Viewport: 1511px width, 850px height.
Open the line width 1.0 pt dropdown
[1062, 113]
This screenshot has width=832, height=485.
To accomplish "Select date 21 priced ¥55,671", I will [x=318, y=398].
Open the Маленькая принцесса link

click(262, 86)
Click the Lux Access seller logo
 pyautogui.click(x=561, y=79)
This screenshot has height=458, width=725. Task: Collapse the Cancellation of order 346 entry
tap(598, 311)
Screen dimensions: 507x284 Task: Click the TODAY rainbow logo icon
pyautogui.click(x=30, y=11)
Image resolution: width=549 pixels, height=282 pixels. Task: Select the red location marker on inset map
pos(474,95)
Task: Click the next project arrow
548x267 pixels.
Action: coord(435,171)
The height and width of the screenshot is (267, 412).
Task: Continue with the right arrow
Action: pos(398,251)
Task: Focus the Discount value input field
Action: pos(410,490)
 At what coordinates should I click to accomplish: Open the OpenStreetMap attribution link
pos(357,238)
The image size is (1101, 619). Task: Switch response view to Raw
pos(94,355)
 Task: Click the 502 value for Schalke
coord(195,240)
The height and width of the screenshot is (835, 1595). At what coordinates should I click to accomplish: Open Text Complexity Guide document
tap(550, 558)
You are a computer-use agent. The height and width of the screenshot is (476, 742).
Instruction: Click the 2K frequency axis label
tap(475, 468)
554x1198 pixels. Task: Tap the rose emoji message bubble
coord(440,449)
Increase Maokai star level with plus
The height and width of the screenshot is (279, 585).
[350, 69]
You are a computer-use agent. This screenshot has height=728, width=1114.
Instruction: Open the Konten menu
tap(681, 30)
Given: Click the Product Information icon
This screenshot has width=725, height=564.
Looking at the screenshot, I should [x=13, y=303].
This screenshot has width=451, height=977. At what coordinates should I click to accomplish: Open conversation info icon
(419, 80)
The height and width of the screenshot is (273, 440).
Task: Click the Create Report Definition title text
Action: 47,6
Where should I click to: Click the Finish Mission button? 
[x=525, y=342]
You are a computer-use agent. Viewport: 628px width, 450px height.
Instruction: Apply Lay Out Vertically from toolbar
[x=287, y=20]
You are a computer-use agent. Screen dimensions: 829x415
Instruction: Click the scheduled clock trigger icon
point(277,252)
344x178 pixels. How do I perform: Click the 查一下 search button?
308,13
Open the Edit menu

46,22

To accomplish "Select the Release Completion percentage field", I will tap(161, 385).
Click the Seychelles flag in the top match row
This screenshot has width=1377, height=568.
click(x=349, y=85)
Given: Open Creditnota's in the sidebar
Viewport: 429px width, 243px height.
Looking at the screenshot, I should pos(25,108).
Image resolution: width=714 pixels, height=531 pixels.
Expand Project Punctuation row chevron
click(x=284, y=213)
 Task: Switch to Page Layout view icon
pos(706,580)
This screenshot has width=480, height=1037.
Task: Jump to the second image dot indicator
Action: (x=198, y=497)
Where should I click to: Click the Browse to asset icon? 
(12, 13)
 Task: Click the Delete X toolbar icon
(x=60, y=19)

---*---

TASK INSTRUCTIONS:
Without leaving out a single line, retype the material above exactly.

REPLY TO THE TASK:
Viewport: 1511px width, 850px height.
Open the line width 1.0 pt dropdown
[1062, 113]
This screenshot has width=832, height=485.
To accomplish "Select date 21 priced ¥55,671", I will [x=318, y=398].
Open the Маленькая принцесса link

click(262, 86)
Click the Lux Access seller logo
 pyautogui.click(x=561, y=79)
This screenshot has height=458, width=725. Task: Collapse the Cancellation of order 346 entry
tap(598, 311)
Screen dimensions: 507x284 Task: Click the TODAY rainbow logo icon
pyautogui.click(x=30, y=11)
Image resolution: width=549 pixels, height=282 pixels. Task: Select the red location marker on inset map
pos(474,95)
Task: Click the next project arrow
548x267 pixels.
Action: coord(435,171)
The height and width of the screenshot is (267, 412).
Task: Continue with the right arrow
Action: pos(398,251)
Task: Focus the Discount value input field
Action: pos(410,490)
 At what coordinates should I click to accomplish: Open the OpenStreetMap attribution link
pos(357,238)
The image size is (1101, 619). Task: Switch response view to Raw
pos(94,355)
 Task: Click the 502 value for Schalke
coord(195,240)
The height and width of the screenshot is (835, 1595). At what coordinates should I click to accomplish: Open Text Complexity Guide document
tap(550, 558)
You are a computer-use agent. The height and width of the screenshot is (476, 742).
Instruction: Click the 2K frequency axis label
tap(475, 468)
554x1198 pixels. Task: Tap the rose emoji message bubble
coord(440,449)
Increase Maokai star level with plus
The height and width of the screenshot is (279, 585).
[350, 69]
You are a computer-use agent. This screenshot has height=728, width=1114.
Instruction: Open the Konten menu
tap(681, 30)
Given: Click the Product Information icon
This screenshot has width=725, height=564.
Looking at the screenshot, I should [x=13, y=303].
This screenshot has width=451, height=977. At what coordinates should I click to accomplish: Open conversation info icon
(419, 80)
The height and width of the screenshot is (273, 440).
Task: Click the Create Report Definition title text
Action: 47,6
Where should I click to: Click the Finish Mission button? 
[x=525, y=342]
You are a computer-use agent. Viewport: 628px width, 450px height.
Instruction: Apply Lay Out Vertically from toolbar
[x=287, y=20]
You are a computer-use agent. Screen dimensions: 829x415
Instruction: Click the scheduled clock trigger icon
point(277,252)
344x178 pixels. How do I perform: Click the 查一下 search button?
308,13
Open the Edit menu

46,22

To accomplish "Select the Release Completion percentage field", I will tap(161, 385).
Click the Seychelles flag in the top match row
This screenshot has width=1377, height=568.
click(x=349, y=85)
Given: Open Creditnota's in the sidebar
Viewport: 429px width, 243px height.
Looking at the screenshot, I should pos(25,108).
Image resolution: width=714 pixels, height=531 pixels.
Expand Project Punctuation row chevron
click(x=284, y=213)
 Task: Switch to Page Layout view icon
pos(706,580)
This screenshot has width=480, height=1037.
Task: Jump to the second image dot indicator
Action: (x=198, y=497)
Where should I click to: Click the Browse to asset icon? 
(12, 13)
 Task: Click the Delete X toolbar icon
(x=60, y=19)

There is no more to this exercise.